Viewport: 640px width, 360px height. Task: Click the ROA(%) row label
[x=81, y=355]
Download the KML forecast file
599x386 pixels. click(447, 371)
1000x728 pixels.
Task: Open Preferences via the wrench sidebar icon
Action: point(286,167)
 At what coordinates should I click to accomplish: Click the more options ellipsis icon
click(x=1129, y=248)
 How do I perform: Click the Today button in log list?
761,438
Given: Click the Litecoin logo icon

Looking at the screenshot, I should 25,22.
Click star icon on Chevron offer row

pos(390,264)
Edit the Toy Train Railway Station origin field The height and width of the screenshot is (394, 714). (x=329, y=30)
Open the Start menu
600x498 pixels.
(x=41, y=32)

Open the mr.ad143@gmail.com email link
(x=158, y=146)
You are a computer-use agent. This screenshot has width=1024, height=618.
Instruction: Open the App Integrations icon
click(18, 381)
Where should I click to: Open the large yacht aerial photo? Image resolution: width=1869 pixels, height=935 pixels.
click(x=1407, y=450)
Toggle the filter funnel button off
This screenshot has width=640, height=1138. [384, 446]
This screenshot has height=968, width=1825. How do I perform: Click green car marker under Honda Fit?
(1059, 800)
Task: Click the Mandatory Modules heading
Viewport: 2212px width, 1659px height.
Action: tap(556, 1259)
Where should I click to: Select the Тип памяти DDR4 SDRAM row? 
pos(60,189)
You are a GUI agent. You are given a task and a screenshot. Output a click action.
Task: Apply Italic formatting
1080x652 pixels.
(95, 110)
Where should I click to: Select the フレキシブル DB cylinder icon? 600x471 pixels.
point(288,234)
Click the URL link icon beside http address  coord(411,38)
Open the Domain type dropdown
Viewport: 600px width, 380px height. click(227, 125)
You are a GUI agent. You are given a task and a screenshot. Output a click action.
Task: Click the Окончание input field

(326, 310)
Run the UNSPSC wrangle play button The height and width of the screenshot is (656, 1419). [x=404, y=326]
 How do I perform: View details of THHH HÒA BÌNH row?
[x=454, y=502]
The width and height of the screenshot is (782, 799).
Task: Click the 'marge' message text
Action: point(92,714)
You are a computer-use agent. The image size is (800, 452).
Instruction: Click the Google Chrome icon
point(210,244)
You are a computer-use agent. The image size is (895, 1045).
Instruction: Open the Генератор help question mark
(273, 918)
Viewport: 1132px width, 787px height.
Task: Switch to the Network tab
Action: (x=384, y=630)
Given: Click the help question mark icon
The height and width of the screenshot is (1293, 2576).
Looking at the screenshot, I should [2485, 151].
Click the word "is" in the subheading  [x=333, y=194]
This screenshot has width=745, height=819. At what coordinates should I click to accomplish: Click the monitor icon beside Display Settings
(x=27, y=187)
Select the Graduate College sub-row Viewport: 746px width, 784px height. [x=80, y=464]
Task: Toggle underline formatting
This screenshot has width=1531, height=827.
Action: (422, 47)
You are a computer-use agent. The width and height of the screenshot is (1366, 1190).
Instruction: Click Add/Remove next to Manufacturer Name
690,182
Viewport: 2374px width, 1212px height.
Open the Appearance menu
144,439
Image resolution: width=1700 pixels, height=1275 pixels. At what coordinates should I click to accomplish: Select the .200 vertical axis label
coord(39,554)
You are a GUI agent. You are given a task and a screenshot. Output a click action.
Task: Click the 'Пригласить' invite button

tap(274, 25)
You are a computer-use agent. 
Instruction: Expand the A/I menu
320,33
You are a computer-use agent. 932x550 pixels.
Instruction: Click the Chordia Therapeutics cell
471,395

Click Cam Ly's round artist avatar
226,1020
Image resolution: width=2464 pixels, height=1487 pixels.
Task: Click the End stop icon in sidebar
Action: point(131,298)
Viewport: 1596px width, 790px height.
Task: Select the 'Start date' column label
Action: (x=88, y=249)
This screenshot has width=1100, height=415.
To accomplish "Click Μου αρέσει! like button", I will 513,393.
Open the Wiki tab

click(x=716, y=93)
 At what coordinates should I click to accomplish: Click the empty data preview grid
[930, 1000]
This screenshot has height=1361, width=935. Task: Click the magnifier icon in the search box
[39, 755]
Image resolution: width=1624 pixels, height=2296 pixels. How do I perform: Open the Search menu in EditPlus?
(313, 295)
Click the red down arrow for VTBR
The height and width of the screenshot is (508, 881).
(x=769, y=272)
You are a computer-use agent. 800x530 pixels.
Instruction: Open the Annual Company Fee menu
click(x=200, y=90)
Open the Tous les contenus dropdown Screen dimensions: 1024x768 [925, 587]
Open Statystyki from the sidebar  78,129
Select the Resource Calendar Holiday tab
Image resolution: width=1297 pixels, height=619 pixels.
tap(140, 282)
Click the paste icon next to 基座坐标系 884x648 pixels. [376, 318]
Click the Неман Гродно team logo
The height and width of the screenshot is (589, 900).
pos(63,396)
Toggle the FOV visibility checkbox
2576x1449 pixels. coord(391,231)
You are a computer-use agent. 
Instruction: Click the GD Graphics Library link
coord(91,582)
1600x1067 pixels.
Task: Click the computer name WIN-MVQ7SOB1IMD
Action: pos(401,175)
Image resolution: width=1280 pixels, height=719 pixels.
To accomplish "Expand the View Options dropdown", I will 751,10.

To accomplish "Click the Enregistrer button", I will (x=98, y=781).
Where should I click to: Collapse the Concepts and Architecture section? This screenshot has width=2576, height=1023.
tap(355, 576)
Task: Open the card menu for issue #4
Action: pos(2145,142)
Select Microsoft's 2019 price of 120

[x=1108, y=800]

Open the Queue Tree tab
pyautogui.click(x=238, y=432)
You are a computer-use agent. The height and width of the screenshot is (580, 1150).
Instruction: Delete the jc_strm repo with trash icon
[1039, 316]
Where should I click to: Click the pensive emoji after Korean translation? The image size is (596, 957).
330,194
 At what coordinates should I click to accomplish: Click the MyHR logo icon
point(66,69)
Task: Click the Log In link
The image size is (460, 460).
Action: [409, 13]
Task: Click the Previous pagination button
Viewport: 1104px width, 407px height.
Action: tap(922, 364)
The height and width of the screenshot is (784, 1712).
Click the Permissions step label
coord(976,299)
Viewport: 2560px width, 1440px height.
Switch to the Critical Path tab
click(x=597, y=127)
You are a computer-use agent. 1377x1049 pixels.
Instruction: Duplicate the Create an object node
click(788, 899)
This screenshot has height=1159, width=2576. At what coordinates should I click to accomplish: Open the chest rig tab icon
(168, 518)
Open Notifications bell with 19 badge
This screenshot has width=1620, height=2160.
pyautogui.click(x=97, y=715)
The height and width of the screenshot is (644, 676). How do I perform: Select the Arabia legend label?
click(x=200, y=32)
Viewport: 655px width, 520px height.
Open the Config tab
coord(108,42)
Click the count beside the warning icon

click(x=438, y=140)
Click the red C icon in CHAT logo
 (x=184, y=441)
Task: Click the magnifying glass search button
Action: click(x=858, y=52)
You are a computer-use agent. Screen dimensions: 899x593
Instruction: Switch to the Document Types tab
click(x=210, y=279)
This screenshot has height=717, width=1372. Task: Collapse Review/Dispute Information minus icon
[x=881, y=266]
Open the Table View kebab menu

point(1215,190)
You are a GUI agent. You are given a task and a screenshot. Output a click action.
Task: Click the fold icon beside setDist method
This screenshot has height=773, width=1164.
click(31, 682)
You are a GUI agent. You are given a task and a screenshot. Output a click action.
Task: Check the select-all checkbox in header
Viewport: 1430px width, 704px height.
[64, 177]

* [PROBLEM]:
Can you repeat all of the records above, line for line, with nothing changed?

* [OUTPUT OF THE TASK]:
Viewport: 640px width, 360px height. Task: Click the ROA(%) row label
[x=81, y=355]
Download the KML forecast file
599x386 pixels. click(447, 371)
1000x728 pixels.
Task: Open Preferences via the wrench sidebar icon
Action: point(286,167)
 At what coordinates should I click to accomplish: Click the more options ellipsis icon
click(x=1129, y=248)
 How do I perform: Click the Today button in log list?
761,438
Given: Click the Litecoin logo icon

Looking at the screenshot, I should 25,22.
Click star icon on Chevron offer row

pos(390,264)
Edit the Toy Train Railway Station origin field The height and width of the screenshot is (394, 714). (x=329, y=30)
Open the Start menu
600x498 pixels.
(x=41, y=32)

Open the mr.ad143@gmail.com email link
(x=158, y=146)
You are a computer-use agent. This screenshot has width=1024, height=618.
Instruction: Open the App Integrations icon
click(18, 381)
Where should I click to: Open the large yacht aerial photo? Image resolution: width=1869 pixels, height=935 pixels.
click(x=1407, y=450)
Toggle the filter funnel button off
This screenshot has width=640, height=1138. [384, 446]
This screenshot has height=968, width=1825. How do I perform: Click green car marker under Honda Fit?
(1059, 800)
Task: Click the Mandatory Modules heading
Viewport: 2212px width, 1659px height.
Action: tap(556, 1259)
Where should I click to: Select the Тип памяти DDR4 SDRAM row? 
pos(60,189)
You are a GUI agent. You are given a task and a screenshot. Output a click action.
Task: Apply Italic formatting
1080x652 pixels.
(95, 110)
Where should I click to: Select the フレキシブル DB cylinder icon? 600x471 pixels.
point(288,234)
Click the URL link icon beside http address  coord(411,38)
Open the Domain type dropdown
Viewport: 600px width, 380px height. click(227, 125)
You are a GUI agent. You are given a task and a screenshot. Output a click action.
Task: Click the Окончание input field

(326, 310)
Run the UNSPSC wrangle play button The height and width of the screenshot is (656, 1419). [x=404, y=326]
 How do I perform: View details of THHH HÒA BÌNH row?
[x=454, y=502]
The width and height of the screenshot is (782, 799).
Task: Click the 'marge' message text
Action: point(92,714)
You are a computer-use agent. The image size is (800, 452).
Instruction: Click the Google Chrome icon
point(210,244)
You are a computer-use agent. The image size is (895, 1045).
Instruction: Open the Генератор help question mark
(273, 918)
Viewport: 1132px width, 787px height.
Task: Switch to the Network tab
Action: (x=384, y=630)
Given: Click the help question mark icon
The height and width of the screenshot is (1293, 2576).
Looking at the screenshot, I should [2485, 151].
Click the word "is" in the subheading  [x=333, y=194]
This screenshot has width=745, height=819. At what coordinates should I click to accomplish: Click the monitor icon beside Display Settings
(x=27, y=187)
Select the Graduate College sub-row Viewport: 746px width, 784px height. [x=80, y=464]
Task: Toggle underline formatting
This screenshot has width=1531, height=827.
Action: (422, 47)
You are a computer-use agent. The width and height of the screenshot is (1366, 1190).
Instruction: Click Add/Remove next to Manufacturer Name
690,182
Viewport: 2374px width, 1212px height.
Open the Appearance menu
144,439
Image resolution: width=1700 pixels, height=1275 pixels. At what coordinates should I click to accomplish: Select the .200 vertical axis label
coord(39,554)
You are a GUI agent. You are given a task and a screenshot. Output a click action.
Task: Click the 'Пригласить' invite button

tap(274, 25)
You are a computer-use agent. 
Instruction: Expand the A/I menu
320,33
You are a computer-use agent. 932x550 pixels.
Instruction: Click the Chordia Therapeutics cell
471,395

Click Cam Ly's round artist avatar
226,1020
Image resolution: width=2464 pixels, height=1487 pixels.
Task: Click the End stop icon in sidebar
Action: point(131,298)
Viewport: 1596px width, 790px height.
Task: Select the 'Start date' column label
Action: (x=88, y=249)
This screenshot has width=1100, height=415.
To accomplish "Click Μου αρέσει! like button", I will 513,393.
Open the Wiki tab

click(x=716, y=93)
 At what coordinates should I click to accomplish: Click the empty data preview grid
[930, 1000]
This screenshot has height=1361, width=935. Task: Click the magnifier icon in the search box
[39, 755]
Image resolution: width=1624 pixels, height=2296 pixels. How do I perform: Open the Search menu in EditPlus?
(313, 295)
Click the red down arrow for VTBR
The height and width of the screenshot is (508, 881).
(x=769, y=272)
You are a computer-use agent. 800x530 pixels.
Instruction: Open the Annual Company Fee menu
click(x=200, y=90)
Open the Tous les contenus dropdown Screen dimensions: 1024x768 [925, 587]
Open Statystyki from the sidebar  78,129
Select the Resource Calendar Holiday tab
Image resolution: width=1297 pixels, height=619 pixels.
tap(140, 282)
Click the paste icon next to 基座坐标系 884x648 pixels. [376, 318]
Click the Неман Гродно team logo
The height and width of the screenshot is (589, 900).
pos(63,396)
Toggle the FOV visibility checkbox
2576x1449 pixels. coord(391,231)
You are a computer-use agent. 
Instruction: Click the GD Graphics Library link
coord(91,582)
1600x1067 pixels.
Task: Click the computer name WIN-MVQ7SOB1IMD
Action: pos(401,175)
Image resolution: width=1280 pixels, height=719 pixels.
To accomplish "Expand the View Options dropdown", I will 751,10.

To accomplish "Click the Enregistrer button", I will (x=98, y=781).
Where should I click to: Collapse the Concepts and Architecture section? This screenshot has width=2576, height=1023.
tap(355, 576)
Task: Open the card menu for issue #4
Action: pos(2145,142)
Select Microsoft's 2019 price of 120

[x=1108, y=800]

Open the Queue Tree tab
pyautogui.click(x=238, y=432)
You are a computer-use agent. The height and width of the screenshot is (580, 1150).
Instruction: Delete the jc_strm repo with trash icon
[1039, 316]
Where should I click to: Click the pensive emoji after Korean translation? The image size is (596, 957).
330,194
 At what coordinates should I click to accomplish: Click the MyHR logo icon
point(66,69)
Task: Click the Log In link
The image size is (460, 460).
Action: [409, 13]
Task: Click the Previous pagination button
Viewport: 1104px width, 407px height.
Action: tap(922, 364)
The height and width of the screenshot is (784, 1712).
Click the Permissions step label
coord(976,299)
Viewport: 2560px width, 1440px height.
Switch to the Critical Path tab
click(x=597, y=127)
You are a computer-use agent. 1377x1049 pixels.
Instruction: Duplicate the Create an object node
click(788, 899)
This screenshot has height=1159, width=2576. At what coordinates should I click to accomplish: Open the chest rig tab icon
(168, 518)
Open Notifications bell with 19 badge
This screenshot has width=1620, height=2160.
pyautogui.click(x=97, y=715)
The height and width of the screenshot is (644, 676). How do I perform: Select the Arabia legend label?
click(x=200, y=32)
Viewport: 655px width, 520px height.
Open the Config tab
coord(108,42)
Click the count beside the warning icon

click(x=438, y=140)
Click the red C icon in CHAT logo
 (x=184, y=441)
Task: Click the magnifying glass search button
Action: click(x=858, y=52)
You are a computer-use agent. Screen dimensions: 899x593
Instruction: Switch to the Document Types tab
click(x=210, y=279)
This screenshot has height=717, width=1372. Task: Collapse Review/Dispute Information minus icon
[x=881, y=266]
Open the Table View kebab menu

point(1215,190)
You are a GUI agent. You are given a task and a screenshot. Output a click action.
Task: Click the fold icon beside setDist method
This screenshot has height=773, width=1164.
click(31, 682)
You are a GUI agent. You are given a task and a screenshot. Output a click action.
Task: Check the select-all checkbox in header
Viewport: 1430px width, 704px height.
[64, 177]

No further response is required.